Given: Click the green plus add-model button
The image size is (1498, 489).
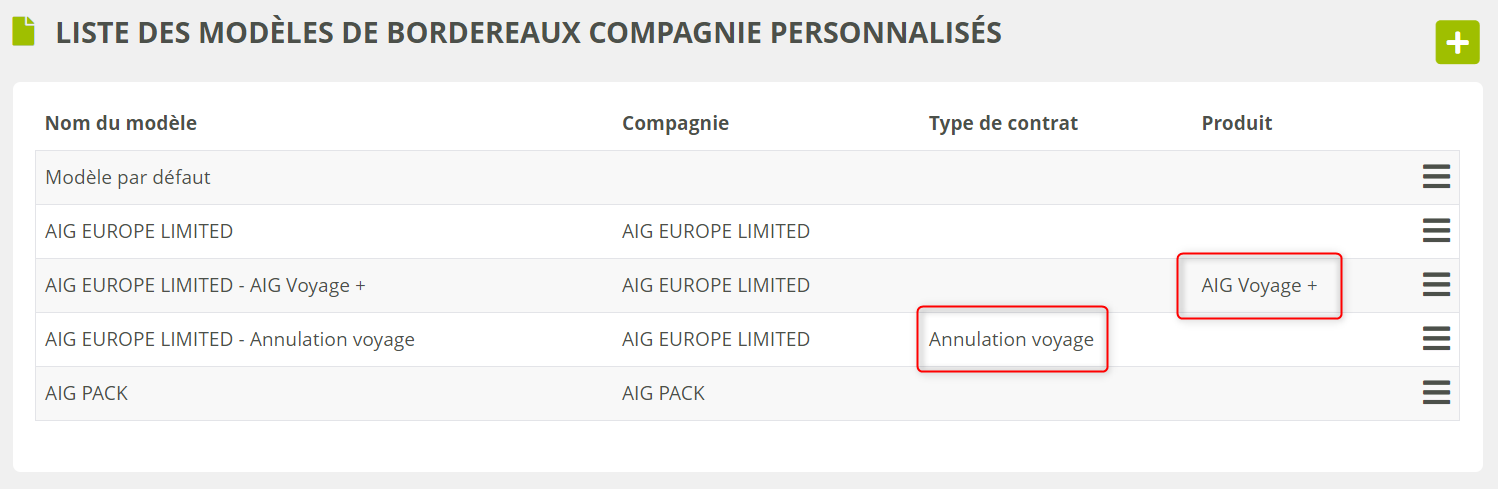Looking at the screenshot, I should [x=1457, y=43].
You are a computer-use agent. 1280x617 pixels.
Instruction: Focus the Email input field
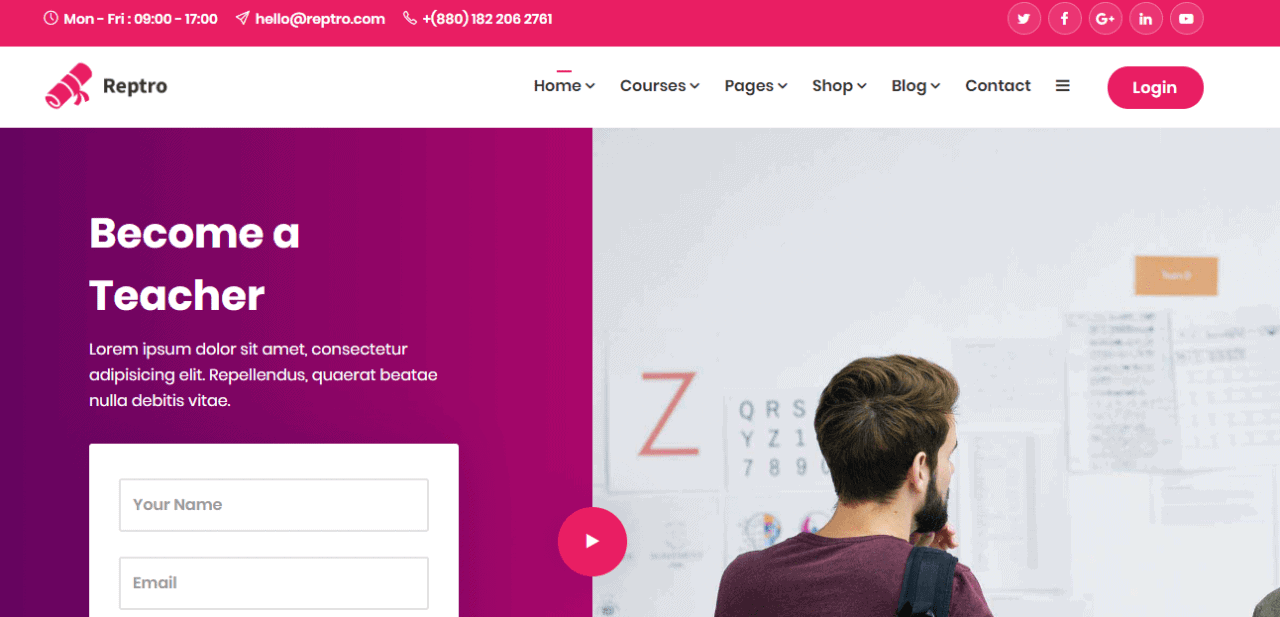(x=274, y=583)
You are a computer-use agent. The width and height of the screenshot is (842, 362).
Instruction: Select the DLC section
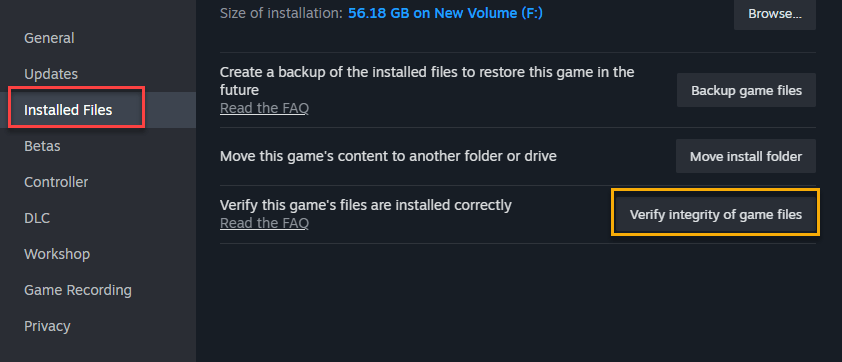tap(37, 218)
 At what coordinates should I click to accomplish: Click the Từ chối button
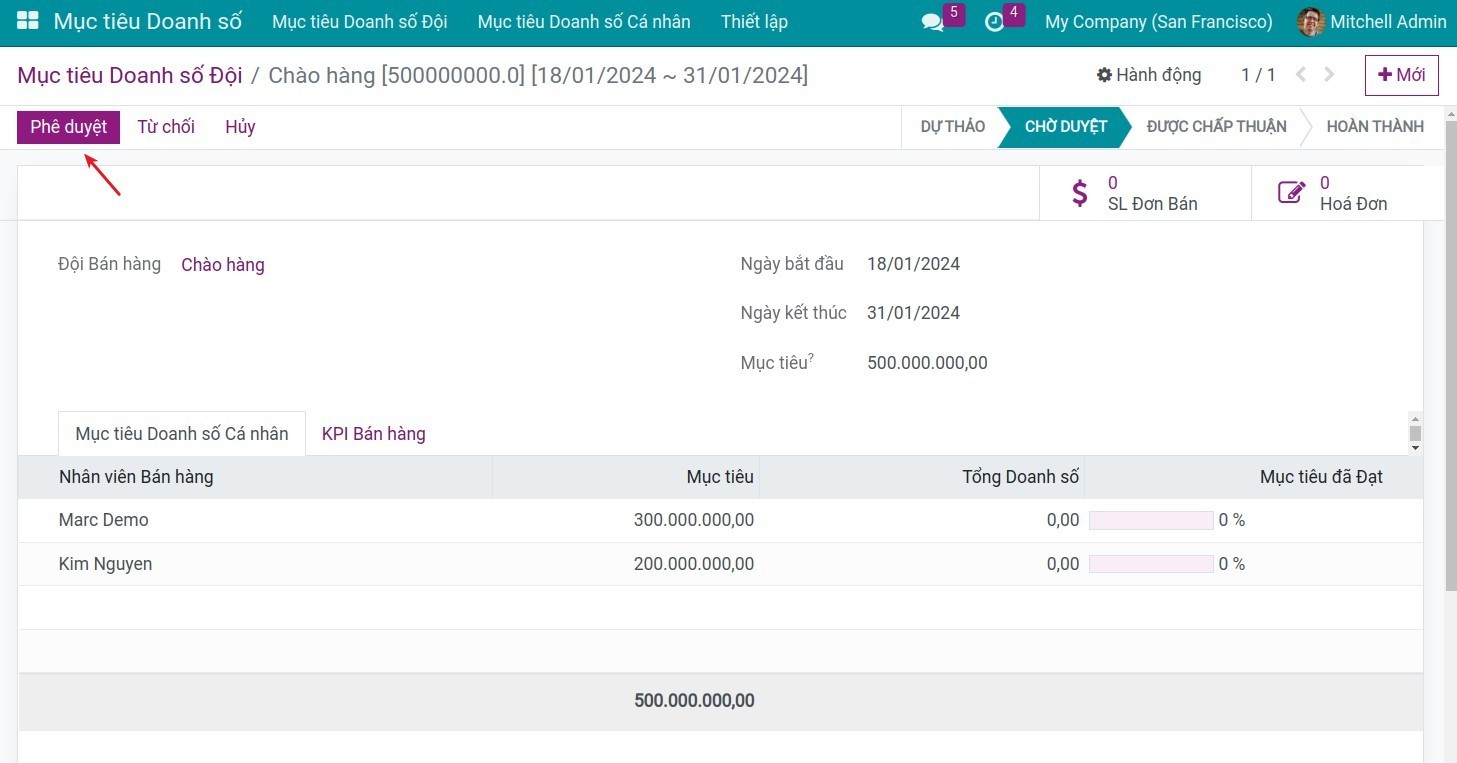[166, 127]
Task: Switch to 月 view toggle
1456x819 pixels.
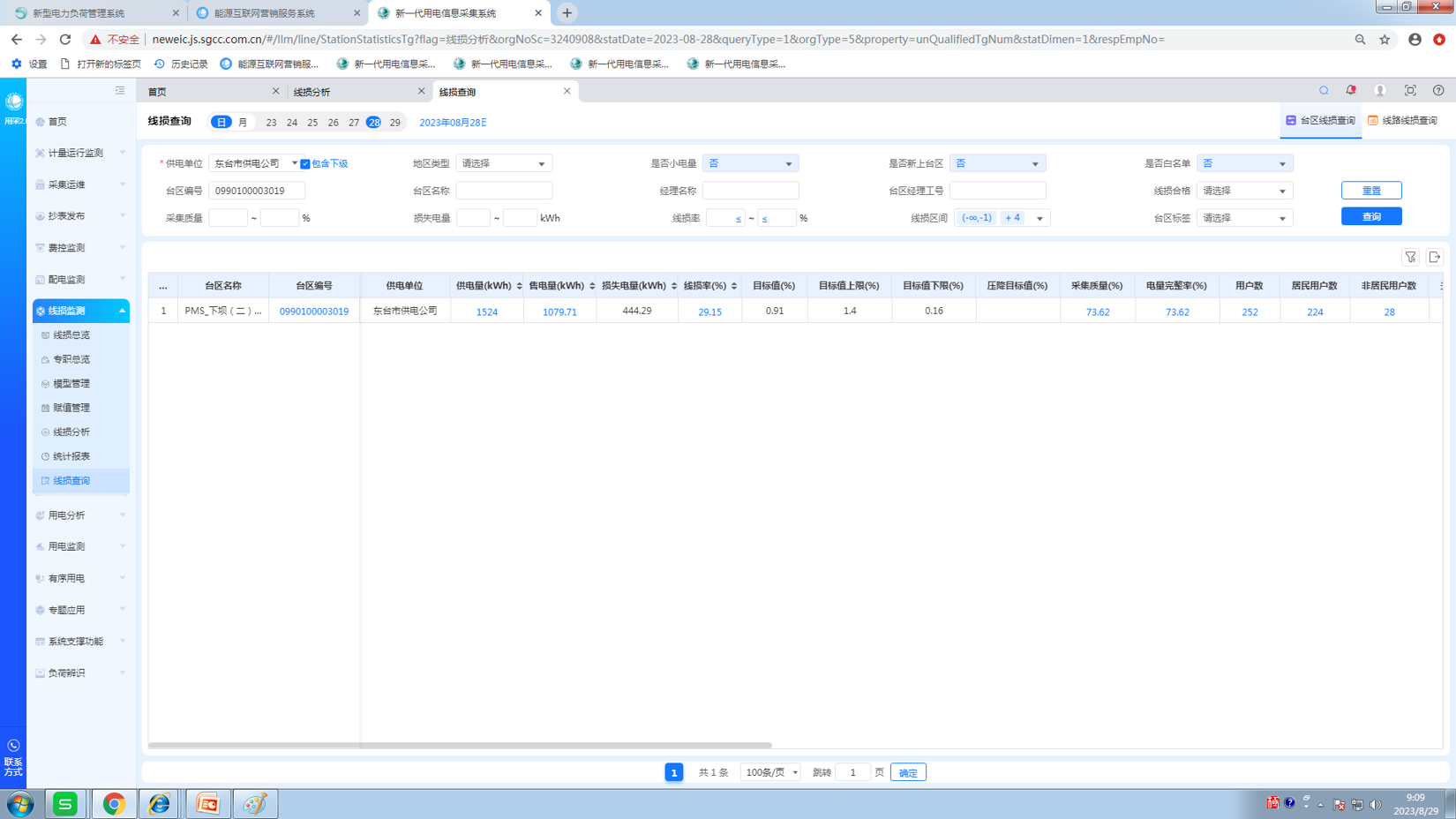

★ ★ ★ ★ ★

- **REQUIREMENT**:
Write out the material above again, word for word, minus its pictures.

- **YOUR RESPONSE**:
Given: Click the green plus add-model button
The image size is (1498, 489).
Looking at the screenshot, I should [x=1457, y=43].
You are a computer-use agent. 1280x617 pixels.
Instruction: Focus the Email input field
(x=274, y=583)
You are a computer-use agent. The width and height of the screenshot is (842, 362).
Instruction: Select the DLC section
tap(37, 218)
 At what coordinates should I click to accomplish: Click the Từ chối button
[166, 127]
Task: Switch to 月 view toggle
1456x819 pixels.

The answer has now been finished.